Así la ofrenda era en sí misma perfecta y pura, sin contaminación; y el acto de ofrenda era perfecto, ya sea en amor o en obediencia, o en el deseo de glorificar a Dios, o de cumplir el propósito de Dios. Nada se mezcló con la perfección de Su intención al ofrecerse a Sí mismo. Además, v. no era una ofrenda temporal, que se aplicaba a un pecado con el cual la conciencia estaba cargada y que no iba más allá de esa una ofrenda que no podía, por su naturaleza, tener la perfección de la que se habla, porque no era ofreciéndose la Persona, ni era absolutamente por Dios, porque no había en ella ni la perfección de la voluntad ni la de la obediencia.

Pero la ofrenda de Cristo fue una que, siendo perfecta en su naturaleza moral, siendo en sí misma perfecta a los ojos de Dios, fue necesariamente eterna en su valor. Porque este valor fue tan duradero como la naturaleza de Dios que fue glorificado en él.

No fue hecho por necesidad, sino por libre albedrío y en obediencia. Fue hecho por un hombre para la gloria de Dios, pero a través del Espíritu Eterno, siempre el mismo en su naturaleza y valor.

Estando todo así perfectamente cumplido para la gloria de Dios, la conciencia de todo aquel que viene a Él por esta ofrenda es limpiada; las obras muertas son borradas y puestas a un lado; estamos ante Dios sobre la base de lo que Cristo ha hecho.

Y aquí entra el tercer punto.

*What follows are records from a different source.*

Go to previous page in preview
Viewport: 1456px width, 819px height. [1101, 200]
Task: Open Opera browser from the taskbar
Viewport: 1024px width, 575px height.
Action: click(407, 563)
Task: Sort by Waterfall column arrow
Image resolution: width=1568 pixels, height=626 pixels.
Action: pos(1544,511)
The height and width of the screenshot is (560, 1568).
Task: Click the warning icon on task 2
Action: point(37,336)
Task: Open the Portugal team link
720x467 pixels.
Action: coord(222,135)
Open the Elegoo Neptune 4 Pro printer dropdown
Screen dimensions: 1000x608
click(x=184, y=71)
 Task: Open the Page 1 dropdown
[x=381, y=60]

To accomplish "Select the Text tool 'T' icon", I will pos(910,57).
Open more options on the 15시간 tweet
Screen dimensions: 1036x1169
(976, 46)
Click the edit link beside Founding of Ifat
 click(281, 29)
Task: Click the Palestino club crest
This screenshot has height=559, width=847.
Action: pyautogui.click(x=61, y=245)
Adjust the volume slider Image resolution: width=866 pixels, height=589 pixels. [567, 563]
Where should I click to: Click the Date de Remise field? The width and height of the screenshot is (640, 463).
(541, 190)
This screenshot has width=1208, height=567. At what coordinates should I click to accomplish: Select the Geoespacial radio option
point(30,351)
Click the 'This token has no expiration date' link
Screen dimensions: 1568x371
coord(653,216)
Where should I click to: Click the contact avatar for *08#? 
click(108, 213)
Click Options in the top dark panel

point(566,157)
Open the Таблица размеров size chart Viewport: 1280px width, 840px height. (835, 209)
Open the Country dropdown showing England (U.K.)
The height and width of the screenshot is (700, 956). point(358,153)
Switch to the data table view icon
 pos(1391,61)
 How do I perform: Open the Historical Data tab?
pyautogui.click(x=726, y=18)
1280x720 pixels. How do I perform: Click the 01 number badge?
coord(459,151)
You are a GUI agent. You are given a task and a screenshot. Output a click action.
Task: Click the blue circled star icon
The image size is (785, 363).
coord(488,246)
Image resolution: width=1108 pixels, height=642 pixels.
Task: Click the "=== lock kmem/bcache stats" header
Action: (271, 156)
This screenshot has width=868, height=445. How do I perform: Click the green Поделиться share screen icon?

Estando perfectamente limpios en la conciencia de todo lo que el hombre en su naturaleza pecaminosa produce, y teniendo que ver con Dios en la luz y en el amor, no habiendo cuestión de conciencia con Él, estamos en posición de servir al Dios vivo. ¡Preciosa libertad! en el cual, felices y sin dudar ante Dios según su naturaleza en luz, podemos servirle según la actividad de su naturaleza en amor.

El judaísmo no sabía más de esto que de la perfección en la conciencia. Obligación hacia Dios que ese sistema efectivamente mantuvo; y ofreció una cierta provisión para lo que se necesitaba para el fracaso exterior. Pero tener una conciencia perfecta, y luego servir a Dios en amor, según Su voluntad de esto no sabía nada.

Esta es la posición cristiana: la conciencia perfecta por Cristo, [17] según la naturaleza de Dios mismo; el servicio de Dios en libertad, según su naturaleza de amor obrando hacia los demás.

Porque el sistema judío, en sus máximas ventajas, se caracterizó por el lugar santo. Había deberes y obligaciones que cumplir para acercarse, sacrificios para limpiar exteriormente al que se acercaba exteriormente. Mientras tanto, Dios siempre estuvo oculto. Nadie entró en "el lugar santo": se da a entender que el "santo santísimo" era inaccesible. Todavía no se había ofrecido ningún sacrificio que diera libre acceso, y en todo momento. Dios estaba oculto: que Él estaba tan caracterizó la posición. No podían estar de pie delante de Él. Tampoco se manifestó. Le servían fuera de Su presencia sin entrar.

Es importante notar esta verdad, que todo el sistema en su acceso más alto y más cercano a Dios estaba caracterizado por el lugar santo, para poder entender el pasaje que tenemos ante nosotros.

Ahora bien, el judaísmo del primer tabernáculo como sistema se identifica con la primera parte del tabernáculo, y que se abre solo a la parte sacerdotal de la nación, la segunda parte (es decir, el santuario) solo muestra, por las circunstancias relacionadas con ella, que no había acceso a Dios. Cuando el autor de la epístola pasa a la posición actual de Cristo, deja el tabernáculo terrenal, es el mismo cielo del que habla entonces, un tabernáculo no hecho de manos, ni de esta creación, en el que nos introduce.